I returned on Sunday from an epic road trip to California.  It was 41 hours of driving and 2,700 miles over six days, but I frequently felt I was playing a video game.  I'm more of a pinball guy, but let me explain:

Driving on roads through large mountains, up inclines and down declines and zig-zagging back and forth, and in and out of tunnels, and driving at speeds up to 80 mph, my car felt very, very, small.  For most of the time I was attempting to navigate my vehicle through the changes in weather: rain, sleet, snow and sometimes even sunshine.

Below are two pictures taken twenty minutes apart in Utah on my way to California.  These are the two worlds I was driving in.



I looked to one side of the mountain and it looked like the one in "Lord of the Rings.," and I can hear a voice say, "For Frodo," before another attack.

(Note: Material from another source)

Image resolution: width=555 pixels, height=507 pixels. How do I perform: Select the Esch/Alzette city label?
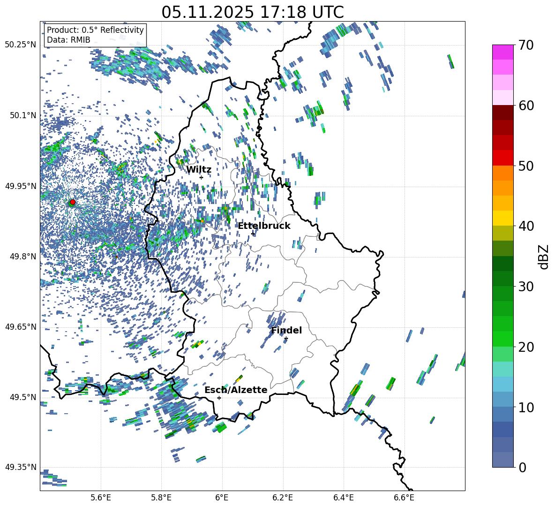click(236, 390)
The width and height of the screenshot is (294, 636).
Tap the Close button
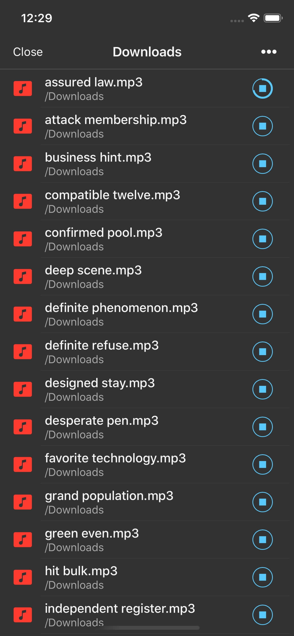(x=28, y=51)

And, then I'm looking out over a valley and there are bushes and trees, or are they people? Are the woods going to start moving? There's a voice I thought that said, "My friends, you bow to no one."

Am I winning? A sign says, "Watch Falling Rock," is that good? Is someone throwing rocks down at passing cars? I actually saw a rock in the road and moved around it. There were constantly flashing lights-warnings and signs that read: 50, 65, and 80. The signs were constantly telling trucks what to do and I'm just a little tiny passenger van among mountains.

There's a warning that comes out on my phone and I quote: "Public safety warning-possible heavy rainfall could cause flash floods in slot canyon areas.  Avoid low lying terrain." How can you tell if you're in low lying terrain?  

After this warning I asked myself, "Is this heaven or the other place?" Did the voice really just say, "No, it's just Utah mountain weather."

(The weather was an adventure heading to California and it was perfect heading home.  More highlights coming on my road trip in the next couple weeks.)